> [Written exercise] Can you copy out word for word the lines of the records below, from the line containing "Screen dimensions: 1024x545" through the line containing "1281x723 pixels. tap(851, 100)", both included, leaving out the pictures?
<<<<
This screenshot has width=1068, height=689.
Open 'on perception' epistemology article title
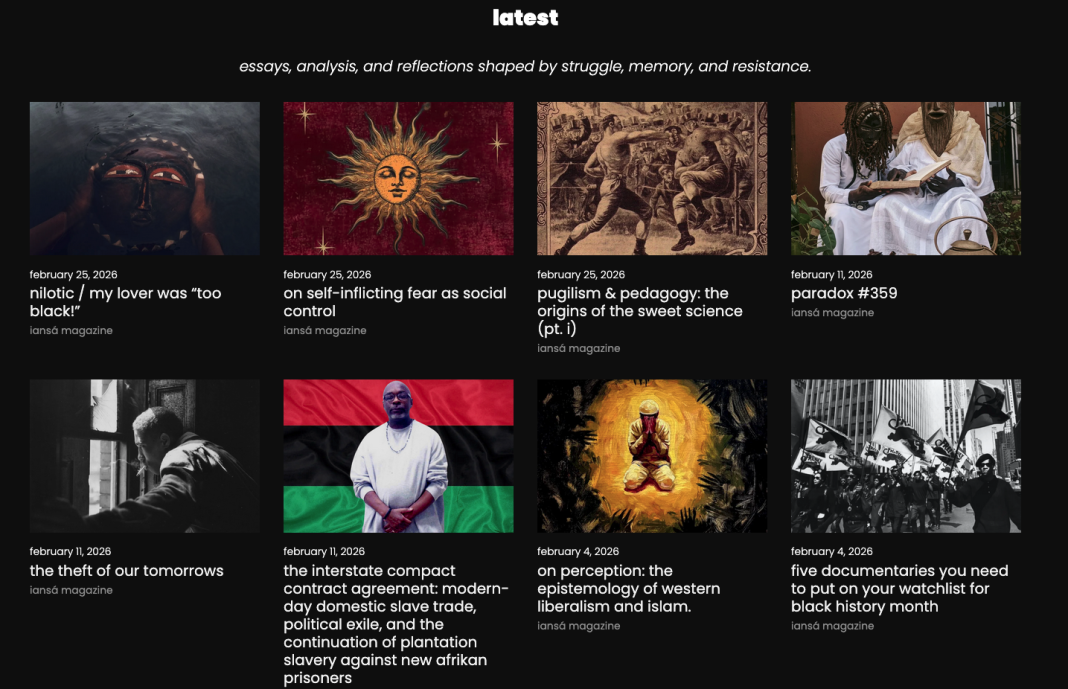point(628,588)
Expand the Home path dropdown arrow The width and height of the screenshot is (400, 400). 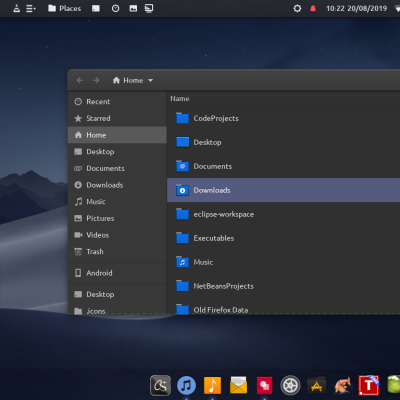click(x=150, y=80)
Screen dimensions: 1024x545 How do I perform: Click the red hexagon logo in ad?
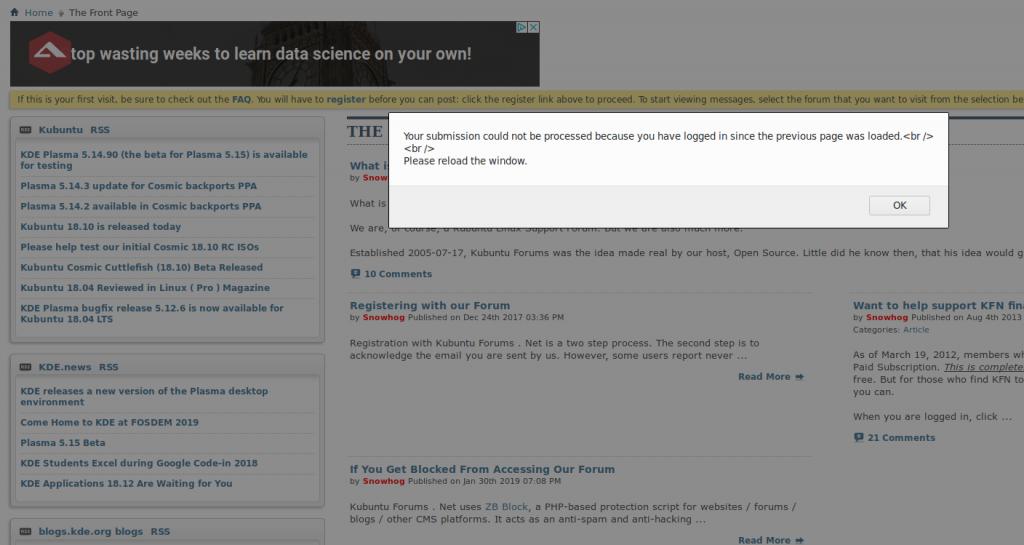tap(49, 53)
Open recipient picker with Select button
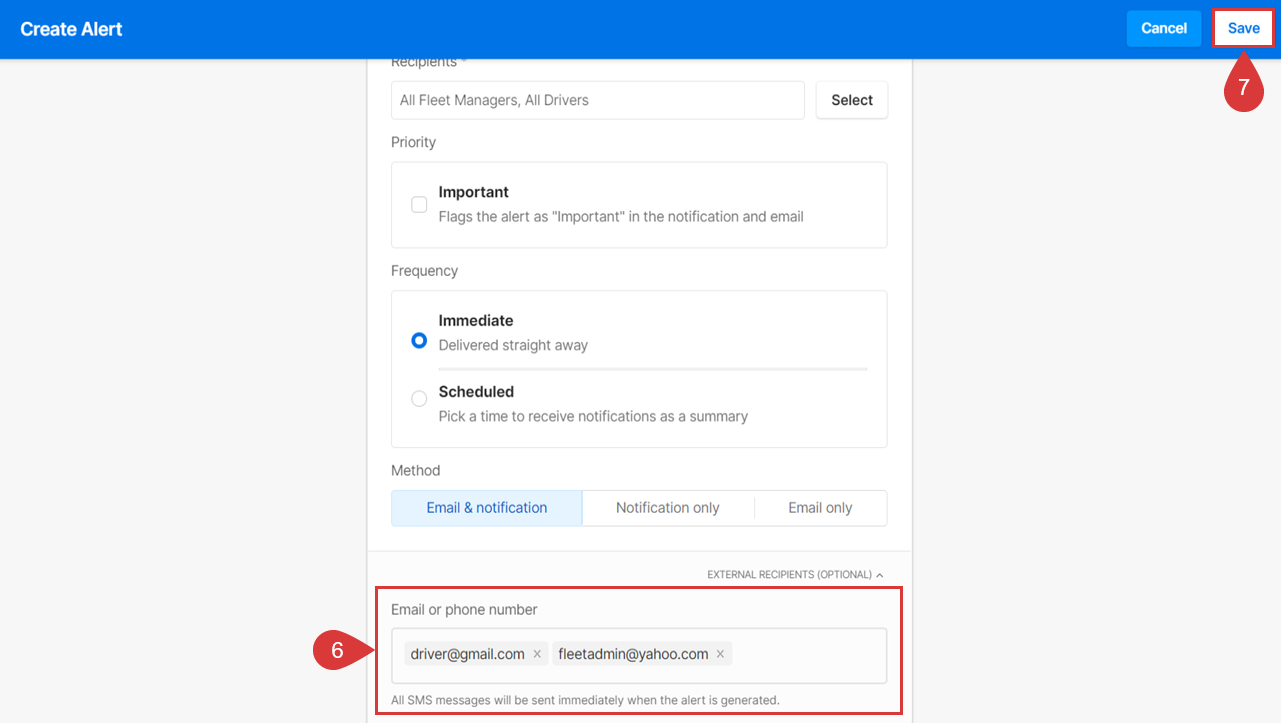1281x723 pixels. tap(851, 100)
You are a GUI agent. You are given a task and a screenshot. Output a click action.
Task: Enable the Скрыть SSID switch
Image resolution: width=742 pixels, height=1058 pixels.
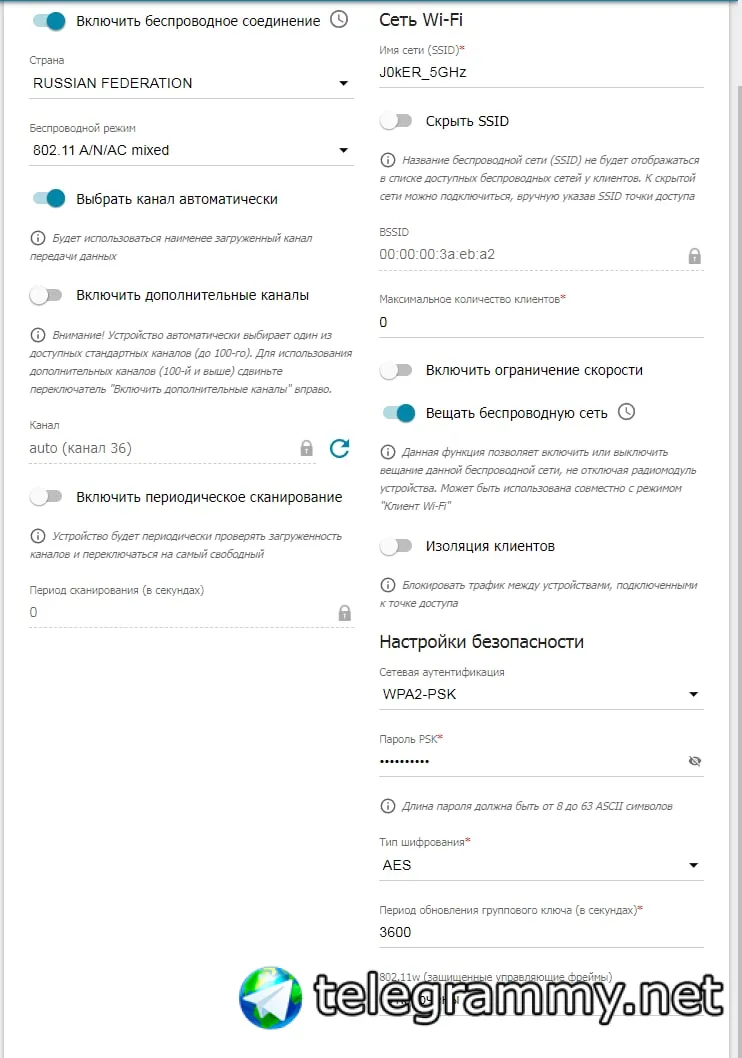click(396, 121)
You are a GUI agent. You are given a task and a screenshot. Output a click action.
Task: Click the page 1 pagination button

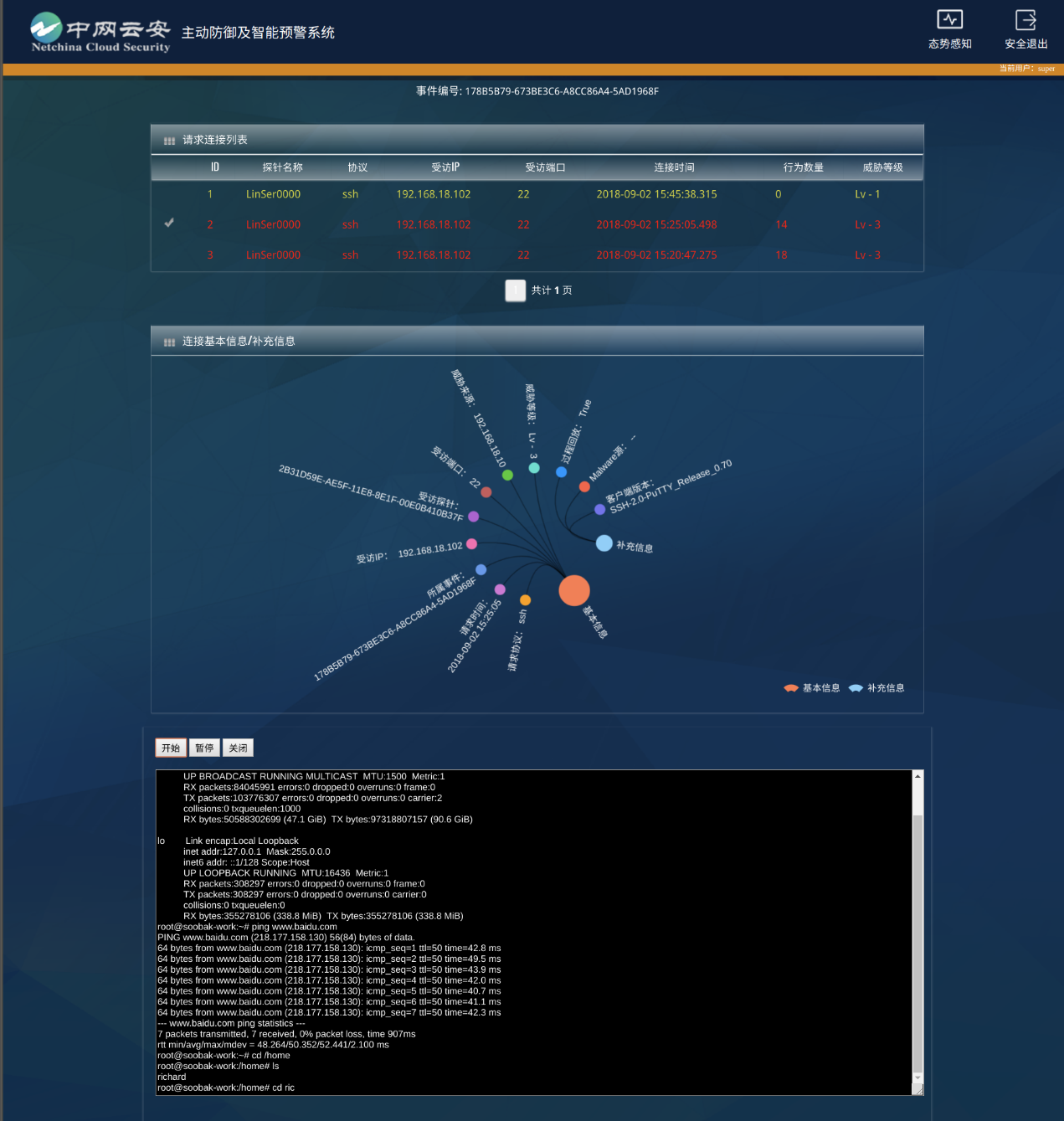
>>>>
> [Full solution]
Screen dimensions: 1024x545 How do I perform: Click the red hexagon logo in ad?
tap(49, 53)
Open recipient picker with Select button
1281x723 pixels. tap(851, 100)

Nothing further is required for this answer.